The Glass House - Beauty Addict

Thursday, April 03, 2008

The Glass House

One of Blogdorf Goodman's posts during her 40 Days and 40 Nights of Beauty Cult Classics series sparked a pretty heated debate in the comments section. The product in question? None other than the much-coveted, sometimes mysterious, always contentious, Creme de la Mer.

To me, Creme de la Mer is, at best, a fabulous face cream, and at worst, a frivolous indulgence. It is not, however, the work of the devil.

Now, I rarely get up on a soapbox, but one of the comments on Annie's post really rubbed me the wrong way. Reader "Shana" deemed any purchase of La Mer "incredibly selfish and utterly morally reprehensible," going on to say that "any reasonable person, with a grand to spare, would buy a <$100 cream and donate some money to people who don't even have the basics, much less expensive makeup and what-have-you."

Really, Shana? Last time I checked, how people choose to spend their hard-earned income is their prerogative, and theirs alone. You don't see my tax returns or my bank statements, so you have absolutely no basis for your generalization of how this "reasonable person" would act.

I'm proud of what I gave to charitable causes last year. And guess what? I don't feel an ounce of guilt over the fact that there was money left over for face cream and some nice clothes. I take pride in, and am thankful for, a life and a career that allow for abundance in both areas. Does the fact that I indulged in a few "luxury goods" make me a bad person? I suppose that in your mind, Shana, the jar of La Mer on my shelf negates all the donations - of time, money, and resources - that I made last year to childhood cancer research, AIDS charities, women's shelters, and local families in crisis.

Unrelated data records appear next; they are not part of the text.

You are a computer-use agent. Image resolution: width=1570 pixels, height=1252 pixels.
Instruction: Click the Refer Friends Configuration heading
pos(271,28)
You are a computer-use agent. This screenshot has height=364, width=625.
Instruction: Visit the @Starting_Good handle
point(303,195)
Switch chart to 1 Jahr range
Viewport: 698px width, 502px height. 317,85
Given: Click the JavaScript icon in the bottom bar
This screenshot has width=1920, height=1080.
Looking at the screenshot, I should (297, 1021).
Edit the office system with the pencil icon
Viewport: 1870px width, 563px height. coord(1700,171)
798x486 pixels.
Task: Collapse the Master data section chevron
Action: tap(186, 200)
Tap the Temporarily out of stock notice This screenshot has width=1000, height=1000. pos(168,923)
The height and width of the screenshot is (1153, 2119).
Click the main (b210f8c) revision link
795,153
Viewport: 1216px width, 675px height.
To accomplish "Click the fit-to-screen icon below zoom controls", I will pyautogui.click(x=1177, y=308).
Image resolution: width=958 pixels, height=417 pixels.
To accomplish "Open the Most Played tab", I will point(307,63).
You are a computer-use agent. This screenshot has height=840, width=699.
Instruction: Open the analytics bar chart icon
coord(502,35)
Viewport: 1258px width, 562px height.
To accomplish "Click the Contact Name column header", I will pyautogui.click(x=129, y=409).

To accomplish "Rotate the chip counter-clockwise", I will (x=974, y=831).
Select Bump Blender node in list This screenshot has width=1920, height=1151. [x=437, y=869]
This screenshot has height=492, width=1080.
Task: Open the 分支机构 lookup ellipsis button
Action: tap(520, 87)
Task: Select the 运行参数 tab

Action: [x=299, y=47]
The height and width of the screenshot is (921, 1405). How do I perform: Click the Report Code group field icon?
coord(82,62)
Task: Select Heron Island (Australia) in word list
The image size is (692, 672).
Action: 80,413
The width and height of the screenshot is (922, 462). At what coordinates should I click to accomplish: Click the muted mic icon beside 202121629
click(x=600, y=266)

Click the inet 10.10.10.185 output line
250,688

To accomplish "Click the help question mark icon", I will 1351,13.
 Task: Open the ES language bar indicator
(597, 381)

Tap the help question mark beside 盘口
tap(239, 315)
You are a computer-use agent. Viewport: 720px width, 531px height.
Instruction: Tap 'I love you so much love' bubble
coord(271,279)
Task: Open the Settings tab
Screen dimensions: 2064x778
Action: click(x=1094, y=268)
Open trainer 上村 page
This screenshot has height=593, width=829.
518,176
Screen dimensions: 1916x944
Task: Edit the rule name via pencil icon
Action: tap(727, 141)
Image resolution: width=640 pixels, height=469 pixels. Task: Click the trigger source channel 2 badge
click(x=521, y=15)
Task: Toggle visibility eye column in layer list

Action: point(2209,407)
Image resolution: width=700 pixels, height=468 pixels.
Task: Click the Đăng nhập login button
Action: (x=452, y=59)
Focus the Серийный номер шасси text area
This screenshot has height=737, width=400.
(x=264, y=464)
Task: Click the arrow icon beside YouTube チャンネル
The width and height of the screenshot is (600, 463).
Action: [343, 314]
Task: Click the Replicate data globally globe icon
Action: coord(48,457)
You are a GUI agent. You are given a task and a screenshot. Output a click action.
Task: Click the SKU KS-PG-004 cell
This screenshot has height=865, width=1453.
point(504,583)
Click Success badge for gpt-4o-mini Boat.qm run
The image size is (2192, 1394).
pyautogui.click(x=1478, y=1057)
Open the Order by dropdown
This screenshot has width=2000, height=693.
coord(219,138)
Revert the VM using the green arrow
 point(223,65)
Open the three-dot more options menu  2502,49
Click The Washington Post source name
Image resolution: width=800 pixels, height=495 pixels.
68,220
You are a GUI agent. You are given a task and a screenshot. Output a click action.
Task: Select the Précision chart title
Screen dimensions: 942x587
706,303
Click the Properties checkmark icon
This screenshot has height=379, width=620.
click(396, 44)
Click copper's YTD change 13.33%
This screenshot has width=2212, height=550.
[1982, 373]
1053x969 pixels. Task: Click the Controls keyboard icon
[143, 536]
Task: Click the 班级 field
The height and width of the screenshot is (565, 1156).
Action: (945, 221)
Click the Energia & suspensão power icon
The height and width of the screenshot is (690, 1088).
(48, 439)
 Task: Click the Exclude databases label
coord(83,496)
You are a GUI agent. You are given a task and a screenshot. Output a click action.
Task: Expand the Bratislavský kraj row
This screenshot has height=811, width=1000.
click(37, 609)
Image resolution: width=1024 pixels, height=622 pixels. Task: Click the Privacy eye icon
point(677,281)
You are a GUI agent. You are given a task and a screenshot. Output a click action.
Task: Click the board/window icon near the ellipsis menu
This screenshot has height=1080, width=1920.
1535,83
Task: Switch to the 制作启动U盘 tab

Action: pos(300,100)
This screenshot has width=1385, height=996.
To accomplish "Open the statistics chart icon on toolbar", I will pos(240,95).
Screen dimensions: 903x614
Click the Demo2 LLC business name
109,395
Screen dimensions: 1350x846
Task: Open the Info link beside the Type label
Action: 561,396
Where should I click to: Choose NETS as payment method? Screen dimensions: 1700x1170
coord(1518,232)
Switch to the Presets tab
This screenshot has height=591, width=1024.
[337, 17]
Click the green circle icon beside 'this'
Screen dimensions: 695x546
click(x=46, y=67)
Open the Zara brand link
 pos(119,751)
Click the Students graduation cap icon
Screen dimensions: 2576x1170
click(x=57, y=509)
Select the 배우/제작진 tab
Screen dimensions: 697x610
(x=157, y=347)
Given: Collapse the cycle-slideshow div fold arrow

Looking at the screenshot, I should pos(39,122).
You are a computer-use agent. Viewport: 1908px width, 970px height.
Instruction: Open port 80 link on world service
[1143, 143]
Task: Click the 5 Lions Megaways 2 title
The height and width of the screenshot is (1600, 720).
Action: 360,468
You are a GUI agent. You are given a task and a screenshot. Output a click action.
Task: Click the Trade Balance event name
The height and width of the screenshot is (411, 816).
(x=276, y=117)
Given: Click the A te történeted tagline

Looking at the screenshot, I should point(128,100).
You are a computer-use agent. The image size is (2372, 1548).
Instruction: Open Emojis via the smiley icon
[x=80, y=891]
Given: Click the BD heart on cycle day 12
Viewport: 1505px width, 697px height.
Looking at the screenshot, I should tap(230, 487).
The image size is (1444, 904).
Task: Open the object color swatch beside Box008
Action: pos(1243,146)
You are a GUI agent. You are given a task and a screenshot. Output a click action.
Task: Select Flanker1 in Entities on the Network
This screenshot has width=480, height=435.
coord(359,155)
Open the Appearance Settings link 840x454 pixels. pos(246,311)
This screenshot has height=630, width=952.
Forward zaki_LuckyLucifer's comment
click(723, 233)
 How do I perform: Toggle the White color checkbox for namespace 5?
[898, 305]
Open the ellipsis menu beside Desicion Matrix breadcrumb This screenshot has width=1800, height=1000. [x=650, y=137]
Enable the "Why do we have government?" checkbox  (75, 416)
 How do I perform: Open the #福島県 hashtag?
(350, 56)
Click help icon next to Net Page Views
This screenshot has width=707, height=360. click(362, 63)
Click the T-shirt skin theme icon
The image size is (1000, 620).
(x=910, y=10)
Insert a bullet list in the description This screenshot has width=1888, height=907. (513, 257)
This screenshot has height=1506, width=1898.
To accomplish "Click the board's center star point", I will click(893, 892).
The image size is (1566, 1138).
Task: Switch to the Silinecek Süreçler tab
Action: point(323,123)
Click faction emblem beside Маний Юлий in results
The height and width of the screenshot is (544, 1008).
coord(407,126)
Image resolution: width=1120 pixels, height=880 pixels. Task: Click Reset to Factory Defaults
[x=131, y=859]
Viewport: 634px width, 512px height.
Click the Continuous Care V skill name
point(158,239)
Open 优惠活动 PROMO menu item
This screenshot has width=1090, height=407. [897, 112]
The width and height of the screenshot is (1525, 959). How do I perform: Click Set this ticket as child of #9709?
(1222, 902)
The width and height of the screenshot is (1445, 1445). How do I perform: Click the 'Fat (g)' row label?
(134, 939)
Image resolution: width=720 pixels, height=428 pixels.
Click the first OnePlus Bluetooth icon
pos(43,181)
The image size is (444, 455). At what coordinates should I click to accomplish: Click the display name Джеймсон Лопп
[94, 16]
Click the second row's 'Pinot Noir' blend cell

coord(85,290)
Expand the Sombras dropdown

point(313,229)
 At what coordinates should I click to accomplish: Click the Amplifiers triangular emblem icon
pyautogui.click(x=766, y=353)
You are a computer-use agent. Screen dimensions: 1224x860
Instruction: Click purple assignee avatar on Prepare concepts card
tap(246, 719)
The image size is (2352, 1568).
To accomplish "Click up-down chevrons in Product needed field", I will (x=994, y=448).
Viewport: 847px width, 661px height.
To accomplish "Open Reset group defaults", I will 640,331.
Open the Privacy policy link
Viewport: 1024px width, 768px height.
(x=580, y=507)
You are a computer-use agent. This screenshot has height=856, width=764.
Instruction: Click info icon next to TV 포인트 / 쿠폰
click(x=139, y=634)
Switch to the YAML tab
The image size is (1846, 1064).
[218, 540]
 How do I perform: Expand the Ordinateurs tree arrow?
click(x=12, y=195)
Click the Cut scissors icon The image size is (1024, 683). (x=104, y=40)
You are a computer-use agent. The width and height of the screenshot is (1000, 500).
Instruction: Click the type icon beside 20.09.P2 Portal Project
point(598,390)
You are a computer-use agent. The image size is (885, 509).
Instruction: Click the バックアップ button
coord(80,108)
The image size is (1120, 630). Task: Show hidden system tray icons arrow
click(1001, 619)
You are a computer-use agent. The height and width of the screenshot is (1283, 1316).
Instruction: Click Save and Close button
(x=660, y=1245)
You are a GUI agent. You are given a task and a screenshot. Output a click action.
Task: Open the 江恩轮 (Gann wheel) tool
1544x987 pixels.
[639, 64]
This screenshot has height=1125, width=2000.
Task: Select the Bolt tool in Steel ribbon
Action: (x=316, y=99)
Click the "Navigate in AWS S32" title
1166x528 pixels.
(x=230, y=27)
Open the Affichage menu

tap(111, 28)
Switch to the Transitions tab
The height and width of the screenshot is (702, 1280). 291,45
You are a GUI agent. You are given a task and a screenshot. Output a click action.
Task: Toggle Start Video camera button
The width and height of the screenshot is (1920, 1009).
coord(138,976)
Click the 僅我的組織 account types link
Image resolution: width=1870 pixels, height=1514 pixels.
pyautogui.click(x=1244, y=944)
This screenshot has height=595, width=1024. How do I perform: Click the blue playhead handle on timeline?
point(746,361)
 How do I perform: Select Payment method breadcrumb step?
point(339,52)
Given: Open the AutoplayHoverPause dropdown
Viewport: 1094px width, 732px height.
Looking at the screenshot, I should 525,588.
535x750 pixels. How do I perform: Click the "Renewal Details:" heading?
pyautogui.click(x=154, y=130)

Bottom line, material indulgences and charitable contributions are not mutually exclusive. Being a good person doesn't necessarily mean forgoing creature comforts. And certainly, one's skincare expenditures do not constitute an appropriate basis by which to judge character. Would you slam someone like, say, Melinda Gates for owning a jar of La Mer?

So I would hope, Shana, that you wrote those comments while wearing clothes from Goodwill and eating ramen noodles, using a secondhand computer, in a no-frills house filled with bare-bones furniture and heated with a wood-burning stove. Because if you have any sort of indulgence in your life - whether it be skincare, food, clothing, your car, your home - you really need to stop throwing stones.

What about you, dear readers? Is buying something like La Mer a beauty necessity, an occasional indulgence...or does it constitute a morally reprehensible act?